Lehigh’s researchers already have expertise in catastrophe modeling, risk assessment, and regional infrastructure analysis. OSIsoft can facilitate the data acquisition and processing (especially the real-time processing when there is an imminent event). This would improve the state of Pennsylvania as it would impact jobs in PA as OSIsoft moves to support this dramatic change in the power sector for California and other areas to follow.

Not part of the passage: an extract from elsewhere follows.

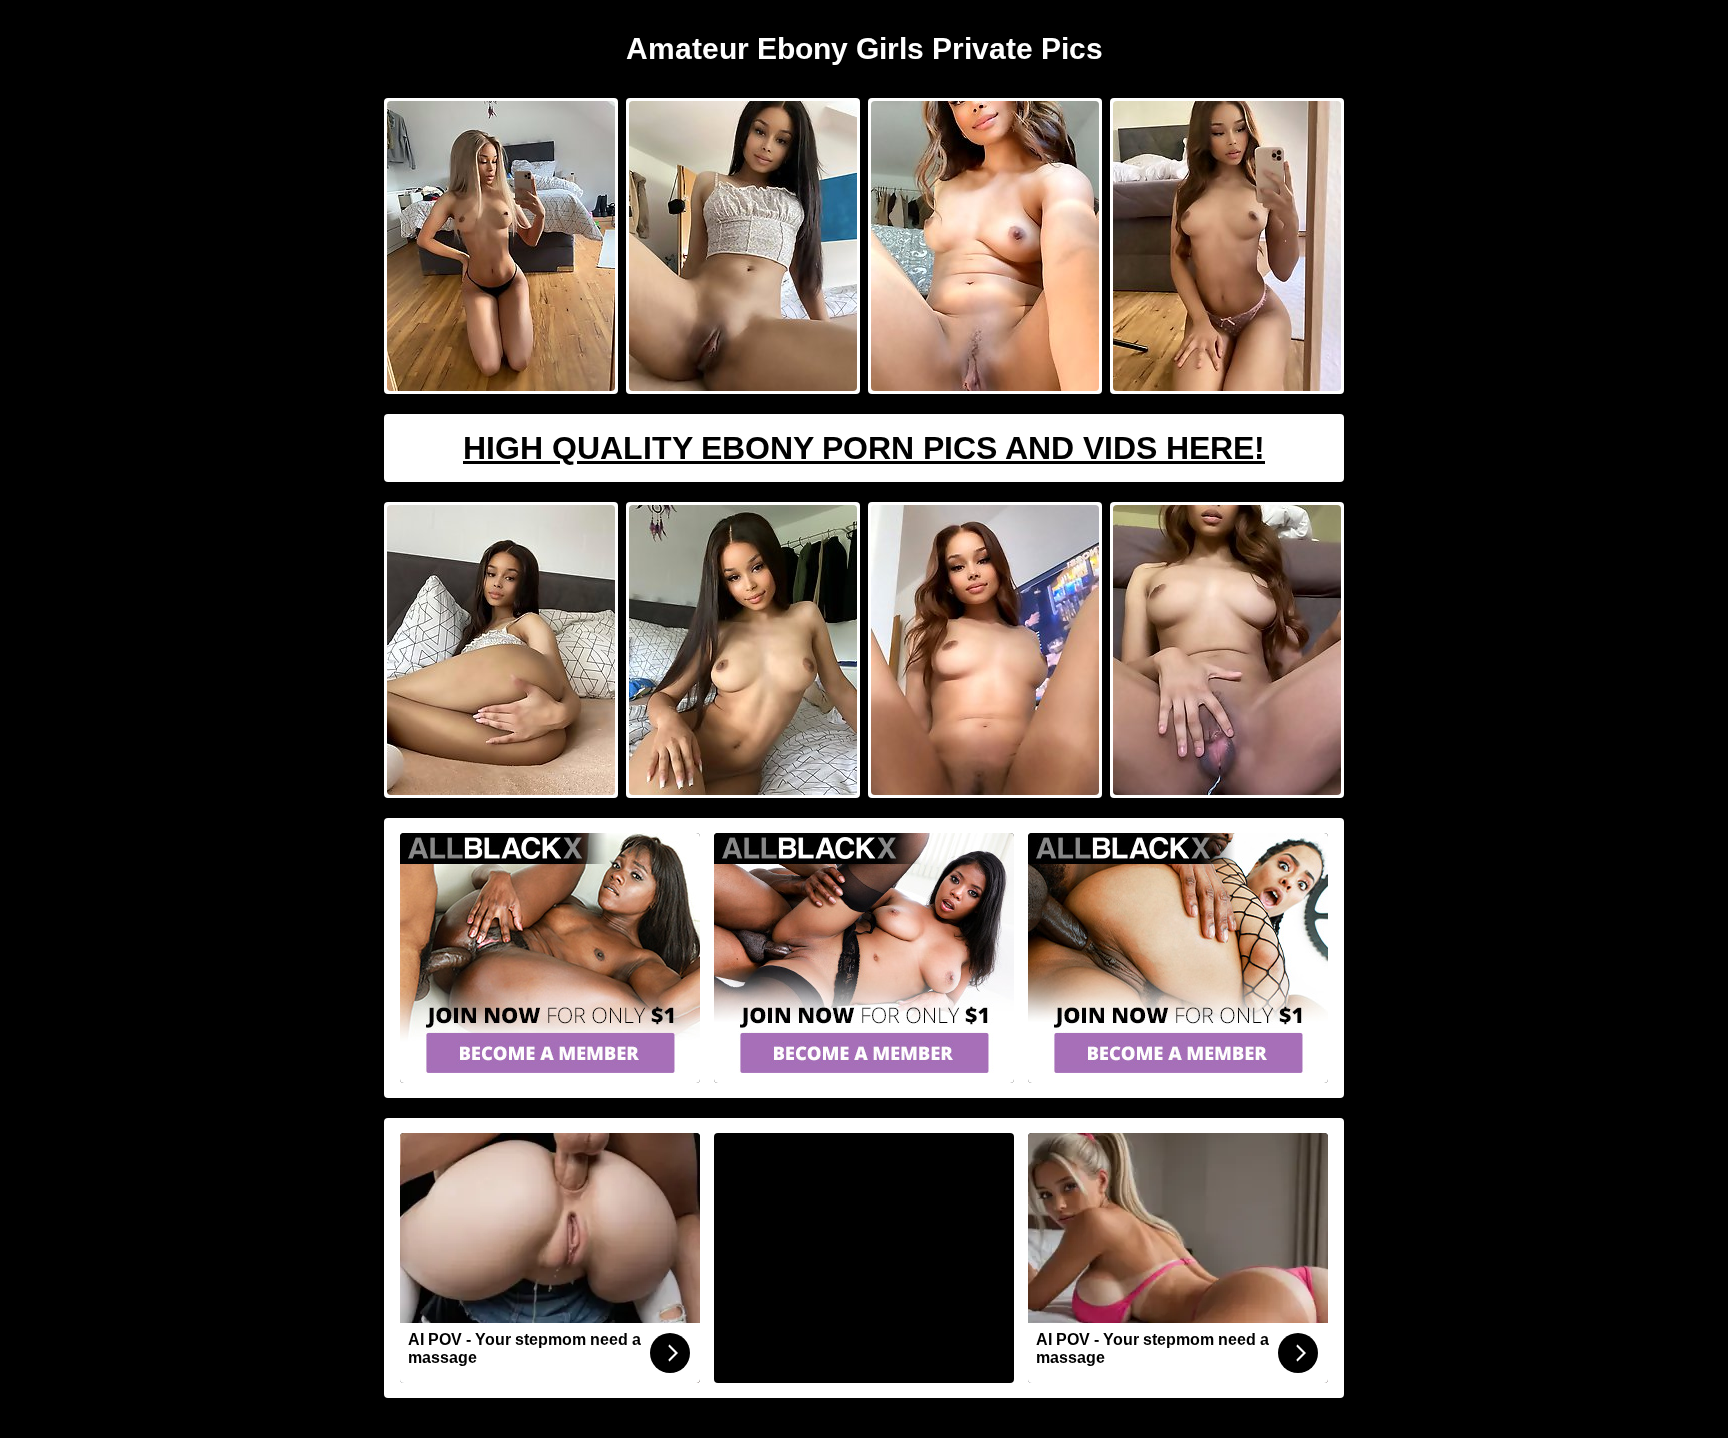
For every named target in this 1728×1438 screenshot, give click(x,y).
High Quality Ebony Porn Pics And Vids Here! (864, 448)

Characterization of Polymers Solutions and Colloids Suspension in a Temperature Field
PI: Xuanhong Cheng
University: Lehigh University

Polymer Colloids can be produced by emulsion polymerization as well as other approaches, and they have broad industrial applications such as coatings, adhesives, home and personal care, medicine, biotechnology, and energy. In addition, the shift from solvent to waterborne dispersions has yielded large and measureable sustainability benefits.  Despite great advances in analytical technologies, it remains challenging to characterize the details of polymer colloids with different composition and in formulated systems. The proposed research will address the challenge by combining the expertise of the Cheng group at Lehigh University in nanoparticle separation, and the strength and needs of Dow in colloidal sample characterization. Specifically, we propose to develop new analytical methods for the characterization of suspended colloids based on their migration in a temperature field, which is complementary to existing approaches that is dependent on single parameters such as particle size, charge, density and chemistry. Directional migration of solute species under a temperature gradient, termed thermophoresis, occurs ubiquitously in nature. The migration speed of is dictated by many factors, including particle size, surface charge, particle-solvent interaction, ionic double layer, absolute temperature as well as the temperature gradient. Since solvent-solute interactions as well as the solute species themselves both play critical roles in thermophoresis, characterization of the resulting movements could be used as a quality control tool to monitor global characteristics of colloid suspensions. In addition, coupling a temperature gradient with a microfluidic channel is proposed to separate and retrieve species of different thermophoretic velocities. The separated fractions can be further characterized by conventional analytical methods to provide details about the chemical composition of the original sample. Thus, proposed research will offer new capabilities to analyze complex colloid samples for quality control purposes. Furthermore, the study will advance fundamental understanding of the thermophoresis phenomena in various colloid systems.